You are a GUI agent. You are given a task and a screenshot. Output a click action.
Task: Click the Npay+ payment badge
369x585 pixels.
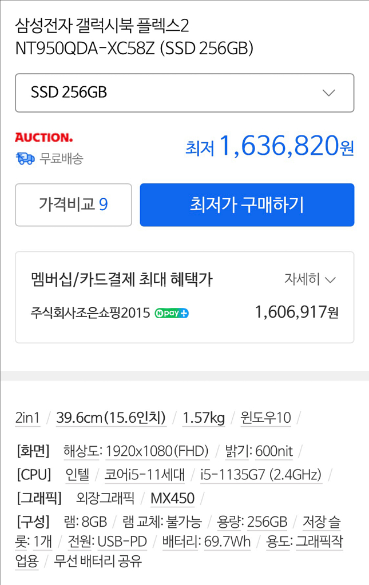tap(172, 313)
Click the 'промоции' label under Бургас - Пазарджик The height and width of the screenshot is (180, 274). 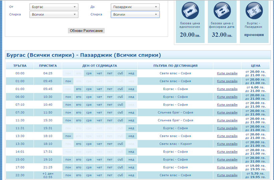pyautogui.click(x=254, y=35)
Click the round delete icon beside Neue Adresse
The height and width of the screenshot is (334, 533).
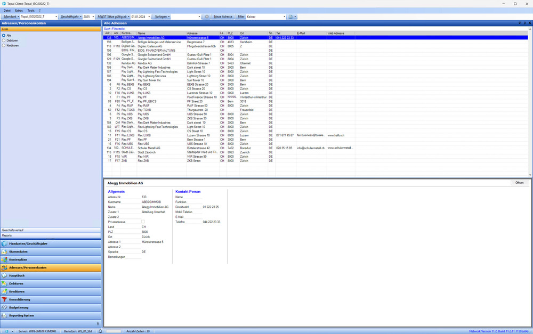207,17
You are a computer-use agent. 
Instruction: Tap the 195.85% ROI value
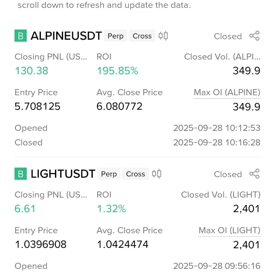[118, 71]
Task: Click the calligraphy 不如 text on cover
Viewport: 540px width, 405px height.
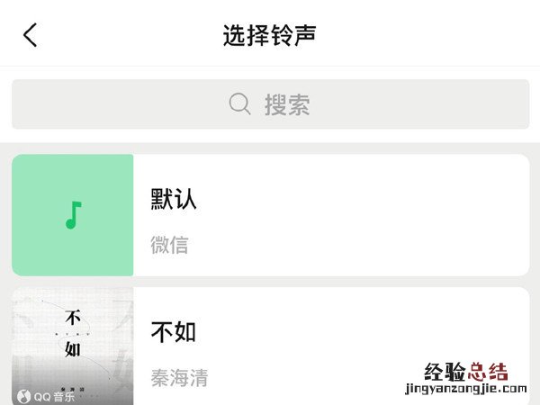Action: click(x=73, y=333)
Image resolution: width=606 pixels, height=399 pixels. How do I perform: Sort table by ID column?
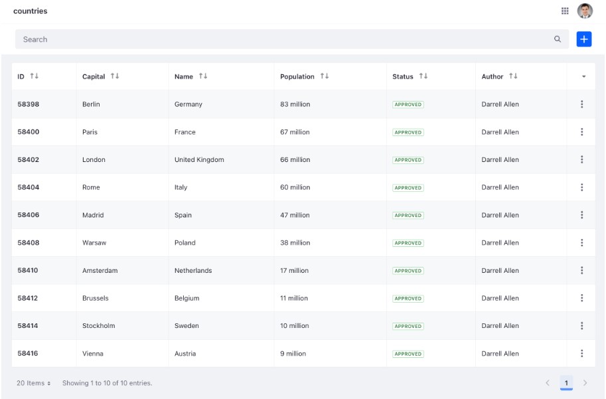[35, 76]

* * *

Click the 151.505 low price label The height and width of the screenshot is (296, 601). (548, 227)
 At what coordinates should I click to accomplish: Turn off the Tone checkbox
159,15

...

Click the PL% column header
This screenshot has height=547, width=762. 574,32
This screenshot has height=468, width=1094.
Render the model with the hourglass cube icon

GIVEN EXERCISE: Please extract every line of the items above that contains the word "pixels".

WRITTEN ANSWER:
369x585 pixels.
Image resolution: width=606 pixels, height=399 pixels. How do I perform: Sort table by ID column?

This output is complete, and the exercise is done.